Then we headed out into the herb beds to rake, compost and mulch. There’s paper mulch and woodchips and a number of other covering I’ll have to elaborate on later, but it’s been really neat to see how they vary on every crop.

And then, of course, we cut more potatoes.

Wednesday  came and I got up at 5:30 in solidarity to my Back on My Feet running group and ran/walked five miles around the property – the roads here are a little too treacherous to run.

I took a couple photos in the gray light of dawn to give you a little better picture of where I am, but of course I’ll have to take a gazillion more really give you the scope of the place.

Home Sweet Home!

Here it is in all its glory – our garlic. About 70,000 of it.

We have several different kinds of soil on the farm – this is black dirt, and last week the boys planted rows of onions in it. Can’t wait to eat ’em.
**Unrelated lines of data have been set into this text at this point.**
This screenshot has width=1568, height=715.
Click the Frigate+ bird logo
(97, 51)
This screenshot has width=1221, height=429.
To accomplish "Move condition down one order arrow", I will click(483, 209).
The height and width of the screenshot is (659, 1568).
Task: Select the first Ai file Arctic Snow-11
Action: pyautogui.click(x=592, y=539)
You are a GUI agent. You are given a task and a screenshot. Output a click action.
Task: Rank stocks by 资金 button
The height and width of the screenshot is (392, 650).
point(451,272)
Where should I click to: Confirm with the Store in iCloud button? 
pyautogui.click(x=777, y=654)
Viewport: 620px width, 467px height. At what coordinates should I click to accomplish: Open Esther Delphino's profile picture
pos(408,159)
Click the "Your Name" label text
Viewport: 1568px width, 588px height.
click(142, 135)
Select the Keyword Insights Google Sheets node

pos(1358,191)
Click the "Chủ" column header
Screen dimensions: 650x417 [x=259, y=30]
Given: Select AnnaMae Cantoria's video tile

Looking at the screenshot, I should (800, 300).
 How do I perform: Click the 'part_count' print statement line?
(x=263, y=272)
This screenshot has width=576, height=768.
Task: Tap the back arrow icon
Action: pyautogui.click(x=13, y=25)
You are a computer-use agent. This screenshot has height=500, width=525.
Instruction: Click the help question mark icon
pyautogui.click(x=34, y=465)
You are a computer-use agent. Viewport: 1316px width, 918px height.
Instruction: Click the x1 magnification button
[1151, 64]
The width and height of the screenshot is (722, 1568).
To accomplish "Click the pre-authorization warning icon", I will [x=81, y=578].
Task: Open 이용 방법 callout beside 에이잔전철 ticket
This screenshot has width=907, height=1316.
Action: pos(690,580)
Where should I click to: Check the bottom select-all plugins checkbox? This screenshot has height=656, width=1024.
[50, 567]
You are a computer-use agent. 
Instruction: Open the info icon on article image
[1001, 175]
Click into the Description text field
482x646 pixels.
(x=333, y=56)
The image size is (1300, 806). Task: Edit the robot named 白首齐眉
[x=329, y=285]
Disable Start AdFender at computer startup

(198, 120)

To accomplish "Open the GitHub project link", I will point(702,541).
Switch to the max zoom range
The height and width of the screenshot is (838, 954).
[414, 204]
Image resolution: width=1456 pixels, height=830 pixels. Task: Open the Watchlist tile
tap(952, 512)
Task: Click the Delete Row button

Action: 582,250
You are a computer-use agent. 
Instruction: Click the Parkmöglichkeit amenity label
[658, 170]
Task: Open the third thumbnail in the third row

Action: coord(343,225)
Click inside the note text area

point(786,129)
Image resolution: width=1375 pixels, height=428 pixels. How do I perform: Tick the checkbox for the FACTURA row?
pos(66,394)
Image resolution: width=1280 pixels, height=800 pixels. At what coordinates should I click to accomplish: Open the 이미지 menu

Today I potted on sage, which means I divided little sage seedlings from big pots into smaller cell flats that we’ll harden off and then plant in the fields. Hardening off is something I’d never heard of before, and it consists of moving greenhouse plants to stands outside where the little seedlings learn how to weather the elements. Makes a lot of sense, right? From here we moved outside and, in the drizzle, composted and mulched a bed of rhubarb (after I finished watering all the tomatoes, of course), and then Jay and I planted marjoram in a neighboring bed. In the midst of this, Keith implied that I should consider taking over greenhouse duties, which would include being around to water the greenhouse plants and learn to take meticulous care of them, which is simultaneously really neat and fairly stressful  But Matt assures me it’s easy enough and I’ll be able to pick up some skills quickly, so we’ll see.

After lunch and after marjoram planting we spent the afternoon dividing mint, which meant we had to dig up and separate three different types of mint from some old beds and replant them in new beds. Sounds easy? Think again. It swallowed most of our afternoon. We would pitchfork up huge sections of mint, pull out the root systems and move them into the furrowed plots, which, when we finished, looked a little bit like a valley instead of leveled land. It’s a drag, but I furrowed a hole bed myself, and looking at those dugs rows made me feel more accomplished than anything else.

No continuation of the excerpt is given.